**WHAT THE TASK ASKS:**
From the listing below, retype exactly the line holding "Image resolution: width=1568 pixels, height=524", the line holding "Given: Toggle the checkbox", and the lines between them; skip everything else.

[[ DATA open ]]

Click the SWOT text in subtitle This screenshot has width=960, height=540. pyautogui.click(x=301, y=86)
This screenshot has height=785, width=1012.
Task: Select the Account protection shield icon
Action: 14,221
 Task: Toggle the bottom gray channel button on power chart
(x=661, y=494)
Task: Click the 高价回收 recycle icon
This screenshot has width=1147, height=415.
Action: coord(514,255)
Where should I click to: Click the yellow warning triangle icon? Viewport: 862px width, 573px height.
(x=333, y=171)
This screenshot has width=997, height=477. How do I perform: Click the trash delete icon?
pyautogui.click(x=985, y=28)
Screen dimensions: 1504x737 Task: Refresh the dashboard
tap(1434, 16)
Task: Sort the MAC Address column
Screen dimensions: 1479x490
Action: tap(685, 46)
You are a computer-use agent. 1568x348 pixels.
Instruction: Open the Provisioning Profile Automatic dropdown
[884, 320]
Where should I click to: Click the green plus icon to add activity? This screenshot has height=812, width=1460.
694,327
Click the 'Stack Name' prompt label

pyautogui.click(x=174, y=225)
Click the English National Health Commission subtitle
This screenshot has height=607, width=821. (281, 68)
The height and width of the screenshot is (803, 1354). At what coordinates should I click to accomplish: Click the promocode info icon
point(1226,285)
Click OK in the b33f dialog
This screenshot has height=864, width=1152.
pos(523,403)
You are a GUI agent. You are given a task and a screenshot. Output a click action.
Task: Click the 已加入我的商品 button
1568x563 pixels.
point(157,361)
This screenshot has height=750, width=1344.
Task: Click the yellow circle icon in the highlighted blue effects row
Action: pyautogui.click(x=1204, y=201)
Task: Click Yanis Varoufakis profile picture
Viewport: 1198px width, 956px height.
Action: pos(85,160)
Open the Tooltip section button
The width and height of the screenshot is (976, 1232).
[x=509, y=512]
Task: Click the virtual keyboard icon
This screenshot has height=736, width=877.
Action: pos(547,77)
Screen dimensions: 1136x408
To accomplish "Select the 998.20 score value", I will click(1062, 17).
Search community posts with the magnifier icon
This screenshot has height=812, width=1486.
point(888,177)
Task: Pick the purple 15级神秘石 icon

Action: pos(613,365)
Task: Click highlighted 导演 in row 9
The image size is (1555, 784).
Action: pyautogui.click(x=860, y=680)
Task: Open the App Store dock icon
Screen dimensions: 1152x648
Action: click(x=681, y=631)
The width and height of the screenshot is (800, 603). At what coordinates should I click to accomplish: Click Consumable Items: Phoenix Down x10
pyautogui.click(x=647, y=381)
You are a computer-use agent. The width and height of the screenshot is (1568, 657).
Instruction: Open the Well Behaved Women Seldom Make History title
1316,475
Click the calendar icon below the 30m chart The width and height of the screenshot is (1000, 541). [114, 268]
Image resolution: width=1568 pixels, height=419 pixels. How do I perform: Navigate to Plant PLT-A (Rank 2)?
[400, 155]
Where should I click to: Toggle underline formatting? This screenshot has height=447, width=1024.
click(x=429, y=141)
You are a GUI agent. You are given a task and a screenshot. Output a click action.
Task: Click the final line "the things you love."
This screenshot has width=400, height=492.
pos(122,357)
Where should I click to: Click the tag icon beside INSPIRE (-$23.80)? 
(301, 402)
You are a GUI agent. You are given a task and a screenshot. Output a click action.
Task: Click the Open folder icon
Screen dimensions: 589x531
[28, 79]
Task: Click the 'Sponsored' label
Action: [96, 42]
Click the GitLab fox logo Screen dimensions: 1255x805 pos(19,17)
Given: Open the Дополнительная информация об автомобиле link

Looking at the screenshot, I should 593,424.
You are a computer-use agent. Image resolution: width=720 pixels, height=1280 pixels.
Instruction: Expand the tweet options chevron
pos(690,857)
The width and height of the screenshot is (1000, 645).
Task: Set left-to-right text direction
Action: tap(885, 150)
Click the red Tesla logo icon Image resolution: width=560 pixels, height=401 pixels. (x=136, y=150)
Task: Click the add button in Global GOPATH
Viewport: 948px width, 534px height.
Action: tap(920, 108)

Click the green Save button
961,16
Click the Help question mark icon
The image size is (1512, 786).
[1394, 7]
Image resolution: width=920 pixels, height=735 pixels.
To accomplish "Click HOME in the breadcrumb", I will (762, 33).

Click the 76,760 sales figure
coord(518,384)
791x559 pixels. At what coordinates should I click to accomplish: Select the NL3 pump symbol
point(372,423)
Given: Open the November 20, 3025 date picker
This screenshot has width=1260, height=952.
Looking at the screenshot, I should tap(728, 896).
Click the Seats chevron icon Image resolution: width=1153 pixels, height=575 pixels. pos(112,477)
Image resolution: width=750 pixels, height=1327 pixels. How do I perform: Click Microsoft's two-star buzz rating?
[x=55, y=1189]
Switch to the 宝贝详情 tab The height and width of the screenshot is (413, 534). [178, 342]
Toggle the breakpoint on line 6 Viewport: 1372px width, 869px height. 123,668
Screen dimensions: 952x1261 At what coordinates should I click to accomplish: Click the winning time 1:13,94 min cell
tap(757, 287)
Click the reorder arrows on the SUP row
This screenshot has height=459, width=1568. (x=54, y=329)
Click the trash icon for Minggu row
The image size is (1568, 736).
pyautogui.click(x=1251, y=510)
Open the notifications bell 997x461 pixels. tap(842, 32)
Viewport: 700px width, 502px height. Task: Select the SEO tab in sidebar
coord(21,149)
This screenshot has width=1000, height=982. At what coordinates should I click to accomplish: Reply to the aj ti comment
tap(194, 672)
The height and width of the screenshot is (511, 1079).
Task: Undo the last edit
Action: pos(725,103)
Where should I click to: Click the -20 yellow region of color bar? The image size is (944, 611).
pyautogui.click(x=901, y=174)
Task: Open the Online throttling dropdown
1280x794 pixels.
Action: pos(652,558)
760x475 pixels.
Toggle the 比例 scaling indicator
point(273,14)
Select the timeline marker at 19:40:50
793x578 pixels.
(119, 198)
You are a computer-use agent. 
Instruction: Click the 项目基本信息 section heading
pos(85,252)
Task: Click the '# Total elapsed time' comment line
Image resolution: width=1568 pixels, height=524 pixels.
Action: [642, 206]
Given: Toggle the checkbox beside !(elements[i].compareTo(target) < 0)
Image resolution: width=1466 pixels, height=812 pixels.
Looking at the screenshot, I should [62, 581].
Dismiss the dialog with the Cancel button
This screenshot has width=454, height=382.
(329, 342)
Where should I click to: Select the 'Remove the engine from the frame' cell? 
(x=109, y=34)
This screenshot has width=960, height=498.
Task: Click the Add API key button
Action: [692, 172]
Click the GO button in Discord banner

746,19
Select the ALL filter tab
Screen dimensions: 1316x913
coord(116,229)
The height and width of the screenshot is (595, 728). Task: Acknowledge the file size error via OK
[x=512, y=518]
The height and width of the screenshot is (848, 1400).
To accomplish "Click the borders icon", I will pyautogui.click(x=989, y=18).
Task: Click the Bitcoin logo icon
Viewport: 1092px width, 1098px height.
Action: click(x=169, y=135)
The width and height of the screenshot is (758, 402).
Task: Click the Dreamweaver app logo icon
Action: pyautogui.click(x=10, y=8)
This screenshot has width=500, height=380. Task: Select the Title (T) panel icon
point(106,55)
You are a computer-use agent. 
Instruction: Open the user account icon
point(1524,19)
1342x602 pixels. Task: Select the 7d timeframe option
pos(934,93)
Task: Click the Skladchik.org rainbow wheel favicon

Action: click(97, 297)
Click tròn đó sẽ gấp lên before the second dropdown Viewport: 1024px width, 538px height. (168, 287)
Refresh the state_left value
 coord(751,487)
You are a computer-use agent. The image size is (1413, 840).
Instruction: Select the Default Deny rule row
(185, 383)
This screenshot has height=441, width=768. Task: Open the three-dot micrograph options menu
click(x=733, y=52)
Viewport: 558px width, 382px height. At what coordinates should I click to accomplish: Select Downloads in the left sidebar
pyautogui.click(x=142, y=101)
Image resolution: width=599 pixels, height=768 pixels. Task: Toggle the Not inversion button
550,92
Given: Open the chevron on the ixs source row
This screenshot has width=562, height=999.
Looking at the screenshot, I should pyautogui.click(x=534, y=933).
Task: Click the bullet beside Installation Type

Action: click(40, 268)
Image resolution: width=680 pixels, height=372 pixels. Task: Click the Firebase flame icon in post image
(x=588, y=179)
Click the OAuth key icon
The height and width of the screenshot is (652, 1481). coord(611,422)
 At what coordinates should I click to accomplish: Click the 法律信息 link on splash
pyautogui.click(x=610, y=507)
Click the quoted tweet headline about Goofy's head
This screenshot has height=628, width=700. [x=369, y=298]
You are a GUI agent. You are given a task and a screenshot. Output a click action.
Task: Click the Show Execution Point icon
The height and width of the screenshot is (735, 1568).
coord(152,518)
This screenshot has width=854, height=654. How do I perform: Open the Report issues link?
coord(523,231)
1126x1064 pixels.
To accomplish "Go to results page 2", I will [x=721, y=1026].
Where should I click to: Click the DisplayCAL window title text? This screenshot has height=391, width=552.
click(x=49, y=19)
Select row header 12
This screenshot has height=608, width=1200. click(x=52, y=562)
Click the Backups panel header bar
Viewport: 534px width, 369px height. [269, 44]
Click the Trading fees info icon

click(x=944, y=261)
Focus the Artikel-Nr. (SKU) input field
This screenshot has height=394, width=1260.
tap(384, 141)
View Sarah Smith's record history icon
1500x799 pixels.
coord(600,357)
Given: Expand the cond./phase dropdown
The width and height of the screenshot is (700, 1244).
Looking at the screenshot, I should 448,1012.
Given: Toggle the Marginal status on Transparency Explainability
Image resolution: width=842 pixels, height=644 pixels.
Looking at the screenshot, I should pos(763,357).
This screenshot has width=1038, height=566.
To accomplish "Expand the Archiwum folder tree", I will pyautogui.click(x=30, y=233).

[[ DATA closed ]]

**WRITTEN SOLUTION:**
Image resolution: width=1568 pixels, height=524 pixels.
Action: [642, 206]
Given: Toggle the checkbox beside !(elements[i].compareTo(target) < 0)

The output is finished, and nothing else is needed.